• Dave

Understanding Car Polishing



Polishing (also referred to as buffing and/or compounding) is the step in the detailing process that yields the most dramatic difference in your paint's appearance. The objective of polishing is to remove imperfections in the clear coat that cause the paint to look dull. Surface imperfections can include swirls, scratches, water marks etc. Over time these surface imperfections accumulate causing light to fragment instead of passing directly through the clear coat yielding less gloss and depth. When these imperfections are removed, you will reveal the true potential of your vehicle's paint.


The most common type of paint damage are swirl marks. A swirl mark is a very thin and shallow scratch on the surface of your paint, that often comes from washing and drying improperly. Although some waxes on the market claim to "remove" swirl marks the reality is they just fill in the scratches hiding them temporarily. To eliminate these imperfections permanently requires polishing the paint surface.




Why Use a Buffer?


Theoretically you could take the softest pad with the least aggressive polish and eventually repair even the heaviest of paint damage. Reality is the time this would take makes hand polishing not a very feasible method other than for very light damage or "spot repair" To put this in perspective imagine that an average polisher can operate at say 6,800 oscillations per minute. Imagine trying to move your arm 6,800 times per minute for hours on end, all while exerting pressure on the applicator pad. Not only does polishing by machine dramatically decrease the time required to complete the job, you will get better results with a machine as well. Using a machine polisher will work in the polishing particles more thoroughly and evenly than you can by hand, achieving better results. However, the results you achieve (and how it takes to achieve them) is also greatly affected by the selection of buffing pad(s) and/or polish/compound(s). Both pads and polishes are available in a variety of aggressiveness levels which have a great bearing on how quickly paint is repaired.

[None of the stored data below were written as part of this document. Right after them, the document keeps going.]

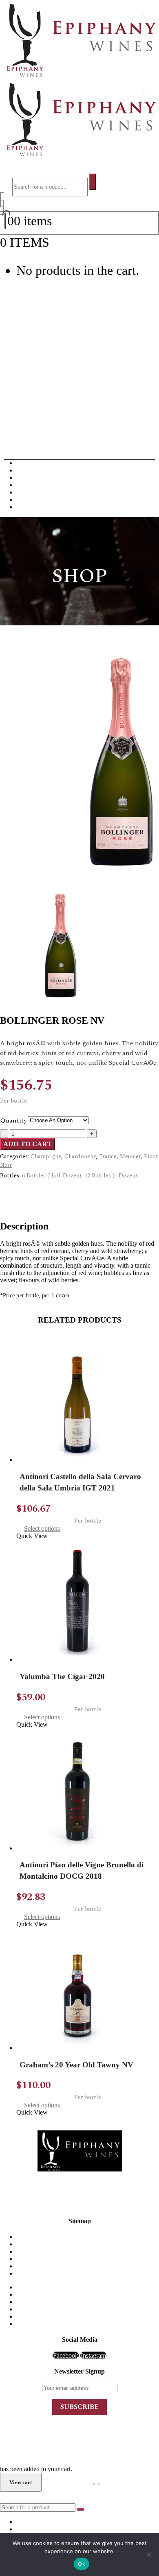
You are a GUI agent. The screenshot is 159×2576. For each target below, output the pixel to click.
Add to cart (27, 1144)
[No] (149, 2554)
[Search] (92, 182)
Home (88, 2236)
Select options (42, 1528)
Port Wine (29, 492)
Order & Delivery (87, 2244)
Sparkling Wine (36, 506)
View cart (74, 242)
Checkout (67, 2481)
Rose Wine (30, 499)
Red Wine (29, 462)
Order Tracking (88, 2273)
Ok (81, 2564)
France (108, 1156)
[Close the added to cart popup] (96, 2484)
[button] (21, 169)
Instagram (93, 2355)
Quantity (13, 1120)
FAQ (87, 2251)
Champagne (31, 477)
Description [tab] (31, 1189)
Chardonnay (80, 1156)
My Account (88, 2258)
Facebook (65, 2355)
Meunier (130, 1156)
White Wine (31, 470)
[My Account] (2, 203)
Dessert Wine (33, 484)
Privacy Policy (87, 2266)
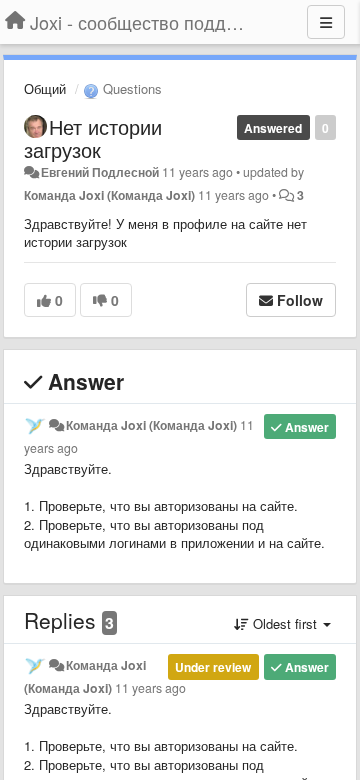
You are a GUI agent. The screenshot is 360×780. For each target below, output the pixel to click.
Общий (45, 88)
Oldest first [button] (285, 623)
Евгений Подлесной (100, 172)
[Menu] (326, 22)
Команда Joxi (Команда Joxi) (109, 195)
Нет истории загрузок (93, 138)
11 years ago (150, 688)
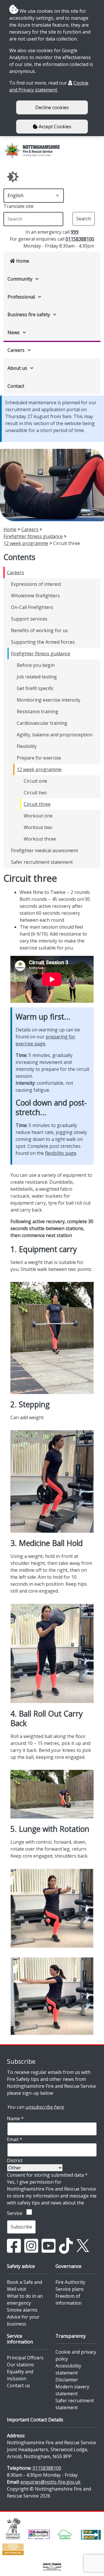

One of most common fears that most novices or "weekend warriors" have that makes them reluctant to polish their own vehicle is that they will damage or "burn through" the paint. Reality is that Random Orbital or D/A type polishers are extremely safe to use particularly when mated with the right pad/product combo. An expert professional polisher working with a "time is money" mentality may use a rotary type polisher with a very aggressive pad/compound combination to repair paint damage as quickly as possible. The DIYer rarely needs to complete their project that quickly and are more concerned about the final results as opposed to how quickly the results are achieved. By simply using a Random Orbital type polisher with a less aggressive pad/product combination than a pro would use a novice can very safely achieve stunning results in just a bit more time and have fun doing it!